Ayrıca yanık tedavi merkezi ’inde, her türlü yanık travmasına maruz kalan her yaştan hastaya ayaktan ve yatarak tedavi verebilecek donanıma sahip. Örnek bir hastane… Hayırlı olsun..
CHP Genel Başkanı Kemal Kılıçdaroğlu’nun TBMM’deki Özel Kalem Müdürü Şükran Kütükçü, mecliste anlattı. Ankara’da tam organik ve en iyi “SALEP”i, Haberal hocanın makamında içilir. Haberal hocanın dostlarına duyurulur.
Bu arada Şükran Kütükçü, on parmağında on marifeti olan, üstün nitelikleri sahip, başarılı, çağdaş Türk kadının temsil eden örnek bir yetenektir.
*
Açılış törenine Başkent’in protokolü oradaydı. Kurucu rektör. Prof. Dr. Mehmet Haberal ile rektör kardeşi, Prof. Dr. Ali Haberal hocalarımızın, davete iştirak eden konuklarını kapıdan karşılayıp, oturacakları koltuklara kadar eşlik etmeleri, içten ve samimi dostlukları; hem takdire şayan ve olağan üstü ,hem de gençlere örnek nitelikteydi..

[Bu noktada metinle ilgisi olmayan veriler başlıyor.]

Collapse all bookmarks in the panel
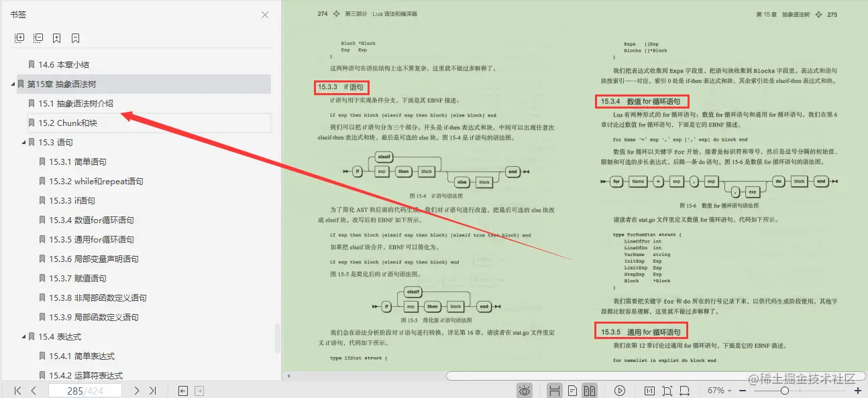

Açılışa katılan, TBMM eski Başkanı Kamu Görevlileri Etik Kurulu başkanı Köksal toptan ile sohbet ettik. Öncelikle şunu belirteyim, Köksal Toptan Türkiye için büyük bir şanstır. Yaşamı boyunca hep güven vermiş, dik durmuştur
Yine TBMM eski başkanlarımızdan Hikmet Çetin, açılış törenine katılanlar arasındaydı. Çok sayıda yeni eski siyasetçiler ve bürokratlarla sohbet etme imkanını bulduk..
*
Saygı Öztürk, Muharrem Sarıkaya, Mustafa Balbay,Utku Çakıröz ve Pınar Türenç’i 30 yıldan beri yakından tanıdığım, gazetecilerdir.
Eğilip, bükülmeyen, saygınlıklarını elden bırakmayan, ilk günün meslek heyecanı ile görev yapan, gerçek gazeteci ve yazarlardır. Aynı kuşak gazetecileriyiz. Uzunca sohbet ettik. Sevgili Pınar Türenç, benim gibi Rizelidir, meslek büyüğüm Tufan Türenç’in eşidir..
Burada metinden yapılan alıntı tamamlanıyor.